- **Aim of the exercise**
Say how many lines in the records contain the string "agent", giving the number by itself.

-*-

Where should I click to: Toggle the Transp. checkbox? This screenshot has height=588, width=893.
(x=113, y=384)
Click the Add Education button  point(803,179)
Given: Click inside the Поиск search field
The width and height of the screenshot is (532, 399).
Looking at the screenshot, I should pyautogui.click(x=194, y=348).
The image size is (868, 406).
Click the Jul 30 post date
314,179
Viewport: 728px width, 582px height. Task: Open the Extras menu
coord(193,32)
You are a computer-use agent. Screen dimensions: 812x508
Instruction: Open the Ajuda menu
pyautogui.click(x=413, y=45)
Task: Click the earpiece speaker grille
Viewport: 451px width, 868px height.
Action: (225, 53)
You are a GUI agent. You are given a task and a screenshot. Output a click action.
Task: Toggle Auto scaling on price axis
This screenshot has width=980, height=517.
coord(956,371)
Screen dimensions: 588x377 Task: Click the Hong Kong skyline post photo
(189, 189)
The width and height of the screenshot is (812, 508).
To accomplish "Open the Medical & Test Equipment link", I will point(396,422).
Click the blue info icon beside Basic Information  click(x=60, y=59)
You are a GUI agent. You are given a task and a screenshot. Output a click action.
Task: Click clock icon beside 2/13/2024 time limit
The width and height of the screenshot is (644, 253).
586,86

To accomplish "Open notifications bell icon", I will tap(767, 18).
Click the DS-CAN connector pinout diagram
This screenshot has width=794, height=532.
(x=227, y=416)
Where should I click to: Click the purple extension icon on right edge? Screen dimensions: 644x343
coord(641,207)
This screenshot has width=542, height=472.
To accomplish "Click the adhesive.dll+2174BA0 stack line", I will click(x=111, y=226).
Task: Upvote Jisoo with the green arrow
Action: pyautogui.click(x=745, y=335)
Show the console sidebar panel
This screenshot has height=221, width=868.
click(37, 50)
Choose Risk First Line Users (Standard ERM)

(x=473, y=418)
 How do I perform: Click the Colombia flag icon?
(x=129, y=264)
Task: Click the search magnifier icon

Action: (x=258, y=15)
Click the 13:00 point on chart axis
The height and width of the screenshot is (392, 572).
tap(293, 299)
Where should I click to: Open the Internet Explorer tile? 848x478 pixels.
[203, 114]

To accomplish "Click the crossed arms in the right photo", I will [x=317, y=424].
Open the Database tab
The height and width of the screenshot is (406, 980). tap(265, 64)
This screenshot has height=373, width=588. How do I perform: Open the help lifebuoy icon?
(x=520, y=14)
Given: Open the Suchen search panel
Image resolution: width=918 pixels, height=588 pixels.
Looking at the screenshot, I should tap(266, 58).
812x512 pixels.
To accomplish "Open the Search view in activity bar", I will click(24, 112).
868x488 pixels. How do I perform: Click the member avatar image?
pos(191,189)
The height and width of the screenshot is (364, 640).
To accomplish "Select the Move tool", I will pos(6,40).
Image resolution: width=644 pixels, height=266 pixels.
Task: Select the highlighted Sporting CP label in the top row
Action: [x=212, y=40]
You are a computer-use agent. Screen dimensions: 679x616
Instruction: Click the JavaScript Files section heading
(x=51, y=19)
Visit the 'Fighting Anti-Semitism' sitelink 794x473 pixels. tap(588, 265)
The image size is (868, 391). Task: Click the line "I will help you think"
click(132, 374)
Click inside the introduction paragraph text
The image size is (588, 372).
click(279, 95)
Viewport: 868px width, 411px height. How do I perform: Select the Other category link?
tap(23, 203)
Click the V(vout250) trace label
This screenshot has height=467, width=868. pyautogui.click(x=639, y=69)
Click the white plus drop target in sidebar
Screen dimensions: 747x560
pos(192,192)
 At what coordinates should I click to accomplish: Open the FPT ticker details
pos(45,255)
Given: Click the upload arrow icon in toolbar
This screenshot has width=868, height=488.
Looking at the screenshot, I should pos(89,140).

-*-

- **Answer section**
4